Regarding the prominent and unique properties of graphene, several approaches incorporating it have proven to be especially interesting. In particular, hybrid concepts combining graphene with metal grids [13] or nanowire networks [14,15] have already been demonstrated as high-quality flexible TCEs, where the graphene replaces the TCOs typically used. However, in the SHJ technology the TCO film plays also an important role as anti-reflective coating. Therefore, hybrid graphene/TCO structures capable of enhancing the performance of the SHJ technology are highly desirable.

In the present work, new architectures of TCOs and graphene electrodes incorporating one, two and three atomic graphene layers in different configurations have been fabricated in order to evaluate the optoelectronic properties of the resulting structures. The key parameters for choosing the most appropriated and reliable combination of layers for the electrode have been determined.

2. Materials and Methods

2.1. CVD Graphene Synthesis and Automatic Graphene Transfer

A commercial copper foil was used as a catalyst for the chemical vapor deposition (CVD) of the graphene (25-µm-thick Cu foil, 99.8% purity, Alfa Aesar, Kandel, Germany). This foil was cut into 5 cm × 6 cm rectangles and subsequently dipped in 55 wt.% phosphoric acid and then electro-polished for 10 min. After that, a hot peroxide treatment at 80 °C for 10 min was carried out.

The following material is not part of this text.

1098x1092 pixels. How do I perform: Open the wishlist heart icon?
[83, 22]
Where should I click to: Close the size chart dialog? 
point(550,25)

A cold-wall CVD reactor (Black Magic Pro, Aixtron Ltd., Cambridge, UK) for 4-inch-diameter samples was used for the synthesis of graphene monolayer. The system has two heaters, a bottom one under the sample and one at the top heating the gases from the showerhead and also capable of radiatively heating non-flat or thick samples [16]. All the process gases (argon (Ar), hydrogen (H2), and methane (CH4)) connected to the CVD chamber were flushed before the growth. After that, the temperature was raised to the synthesis temperature (1050 °C) under Ar atmosphere. Once the temperature was stabilized, a mixture of 0.7% CH4/31% H2/68.3% Ar (in volume) was introduced for 15 min at 50 mbar pressure.

The synthesized graphene on the Cu foil was transferred to the different substrates used throughout the study using a home-built system designed to automatically transfer graphene to arbitrary substrates [17]. This system allows the all-fluidic manipulation of the graphene to avoid mechanical damage, strain, and contamination of the graphene, leading to improved material quality and efficiency. It is composed of several modules that control the temperature, the liquid flow, and the overall system state. A microcontroller is used as the real-time control. A polytetrafluoroethylene tube encloses the graphene sample during the whole process, wherein the combination of the capillary action and the electrostatic repulsion between the graphene and its container ensures a centered sample on top of the target substrate. The starting liquid used in the tube is a Cu etchant (ammonium persulfate ((NH4)2S2O8) 0.3 M), which is gradually changed into deionized water (DIW) for the final steps.

2.2. Transparent Conductive Oxide Fabrication

A commercial UNIVEX 450B sputtering system from Leybold, Cologne, Germany equipped with four magnetron sources was used for the fabrication of TCO thin films. This system has a confocal geometry where the guns are placed at around 0.15 m from the substrate centre. The base pressure of the process chamber is 1 × 10−5 Pa. The purity of Ar gas used for the sputtering processes is 99.999%, and its flux is controlled with a mass-flow controller. In this work, aluminum-doped zinc oxide (AZO) and indium tin oxide (ITO) were chosen as TCO materials. The 4-inch commercial ceramic targets of ZnO:Al2O3 (98/2 wt.%, Neyco) and In2O3:SnO2 (90/10 wt.%, Neyco) for AZO and ITO deposition respectively were sputtered by radio-frequency (RF) and direct-current (DC) power for AZO and ITO, respectively.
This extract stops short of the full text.